Supongo que no somos muchos los que nos ponemos a hablar
de literatura antes de que nos sirvan un pollo asado
con patatas fritas. A pesar de su ferviente actividad poética,
Miguel solo nos ha regalado un libro, Los días que no queremos
(Valparaíso Ediciones, 2018), un álbum de fotos, íntimo,
personal, hermoso… y yo siempre achucho a Miguel
para que escriba y publique más. Me contó que estaba escribiendo,
muy despacito y con la acostumbrada exigencia
hacia su obra, un libro de aforismos.
Miguel Rollón es uno de los valdemoreños que más dentro
estuvo de la movida madrileña: conoció a Olé Olé y a Mecano,
tuvo mucho trato con Tino Casal, al que tal vez ayudara
a componer su famoso tema Champú de huevo (número uno
en ventas en 1981) y en el salón de su casa conserva una
guitarra que perteneció a Siniestro Total. Abogado y funcionario
de la administración local de Valdemoro, poeta, actor
de teatro, autor, compositor y letrista de canciones pop y
rock en bandas españolas y alemanas, antes de la pandemia,
dirigía la Tribu de Poetas en Madrid, donde agitaba la
poesía para que esta saliera con fuerza y llena de espuma
de su embotellamiento social.
Miguel Rollón amaba Valdemoro. Murió en agosto, hace
apenas unos días. El mundo de la literatura ha perdido a un
gran poeta. Nosotros, La revista de Valdemoro, hemos perdido
a un amigo.
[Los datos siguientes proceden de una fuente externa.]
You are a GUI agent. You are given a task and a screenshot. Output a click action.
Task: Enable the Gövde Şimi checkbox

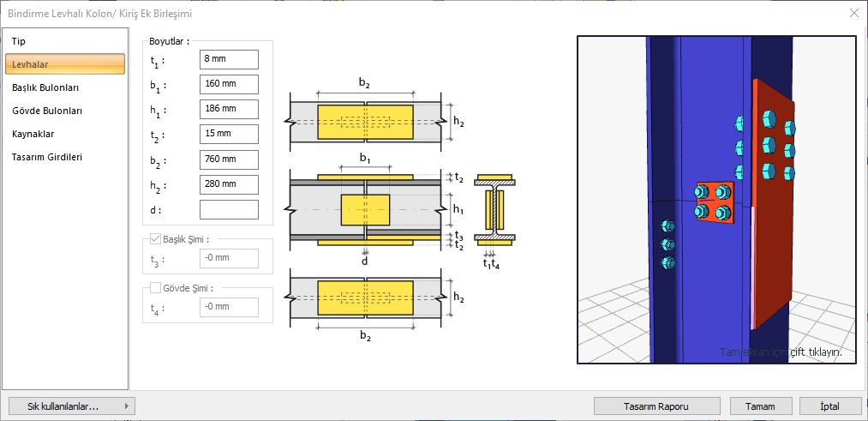click(x=155, y=288)
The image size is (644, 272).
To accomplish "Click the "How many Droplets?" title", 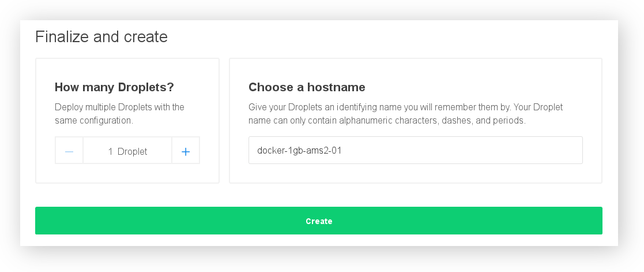I will [114, 87].
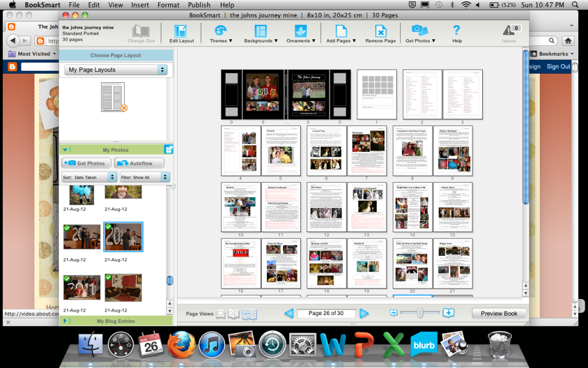Switch to two-page spread view
Viewport: 588px width, 368px height.
[x=234, y=314]
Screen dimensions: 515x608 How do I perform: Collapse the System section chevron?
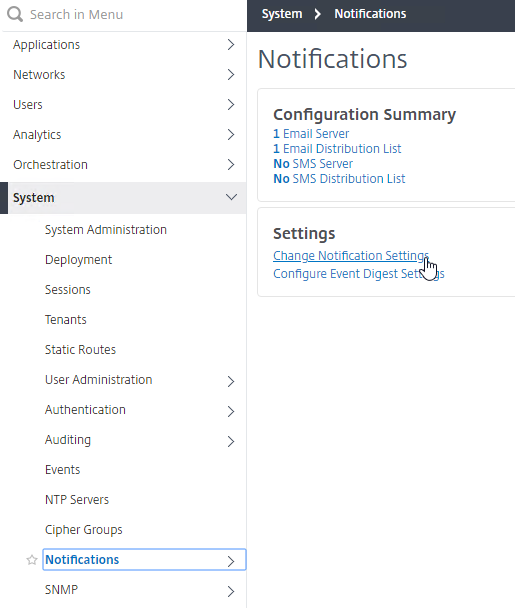tap(231, 197)
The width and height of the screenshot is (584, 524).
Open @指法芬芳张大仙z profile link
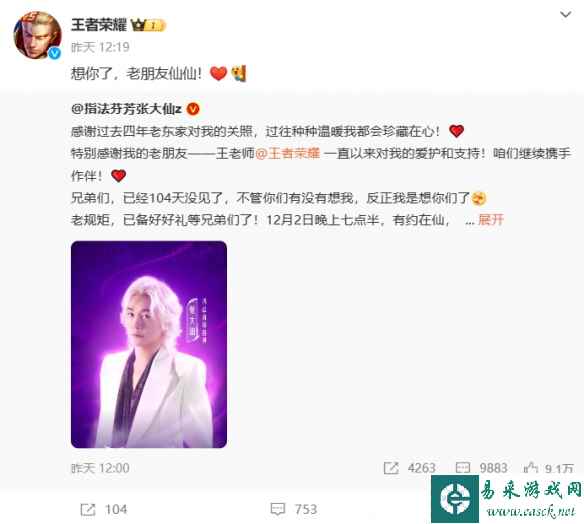click(x=126, y=109)
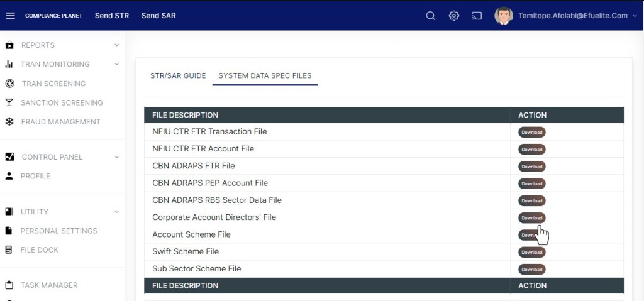Expand the Reports sidebar section
The width and height of the screenshot is (644, 301).
pyautogui.click(x=116, y=45)
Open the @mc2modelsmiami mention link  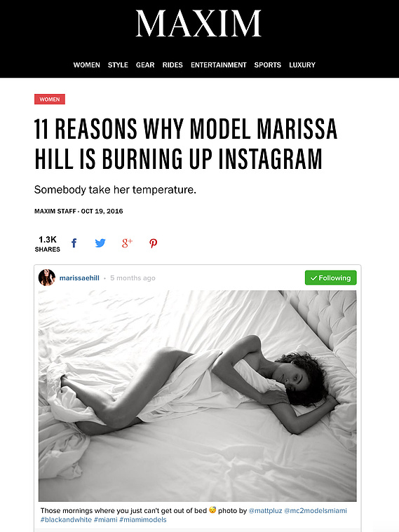(316, 511)
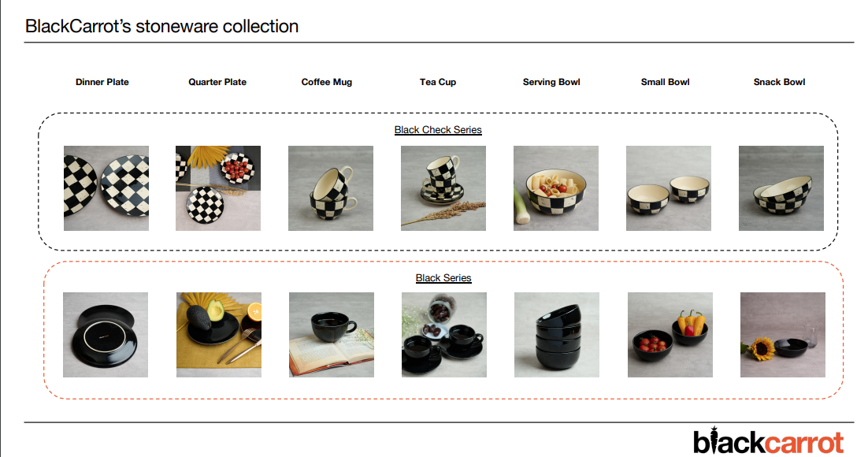Image resolution: width=868 pixels, height=457 pixels.
Task: Click the Serving Bowl column header
Action: (551, 82)
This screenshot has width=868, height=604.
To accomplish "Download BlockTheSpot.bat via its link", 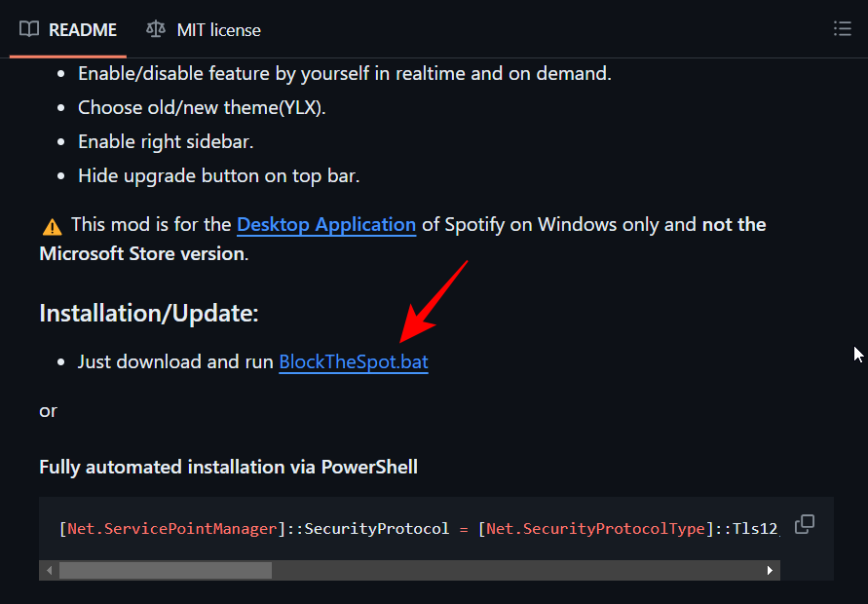I will [353, 360].
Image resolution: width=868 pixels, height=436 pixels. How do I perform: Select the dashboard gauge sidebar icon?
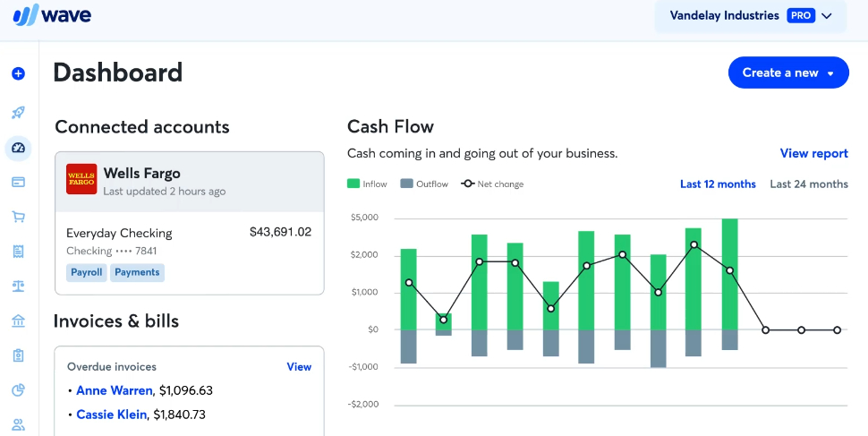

Hoy he revisitado Los días que no queremos
y he escogido la foto más bella del álbum de Miguel en la
que recordaba la mejor noche de su vida: «Faltaban dos semanas
para acabar las clases y ahí estábamos los dos, en
un vagón sin aire acondicionado, regresando a casa después
del concierto, sintiendo con la corriente de las ventanas
la libertad de los héroes como nunca antes recordaba
haberla sentido.
Pensé que era la mejor noche de mi vida,
y deseé quedarme en aquel tren para siempre. Pero todo
ha pasado. Y aunque todo cambia, sigo dibujando tu nombre
cuando regreso a casa, sobre el vaho que empaña el cristal
de las ventanas, que gota a gota permanece y se hace mío
como el calor que tus abrazos dejaron esta mañana en mi
espalda. Y te sigo amando como amé a todas las mujeres
que fuiste.
Por eso me niego a que aquella noche, tan fugaz
como la eternidad, pueda parecerse a la trama de un anuncio
de Coca Cola de los años ochenta: con personas reales
y vidas inventadas. Y como ninguna noche se parece a la
siguiente, me niego a saber si hoy te he recogido el pelo,
besado y abrazado por primera o por última vez».